- What is expected -
Every line from the one with "Given: Click the Small size row label" through the last line below should be repeated exactly; pictures stay out of the copy.
Content starts
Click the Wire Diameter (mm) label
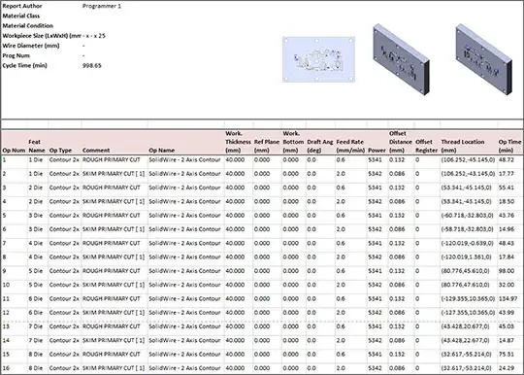The image size is (524, 375). (31, 46)
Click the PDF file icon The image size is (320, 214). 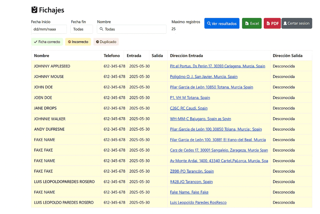(x=268, y=23)
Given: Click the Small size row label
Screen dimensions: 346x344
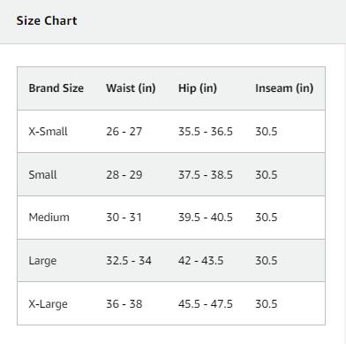Looking at the screenshot, I should coord(42,174).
Content ends
- Written answer -
Given: Click the Small size row label
Screen dimensions: 346x344
Looking at the screenshot, I should coord(42,174).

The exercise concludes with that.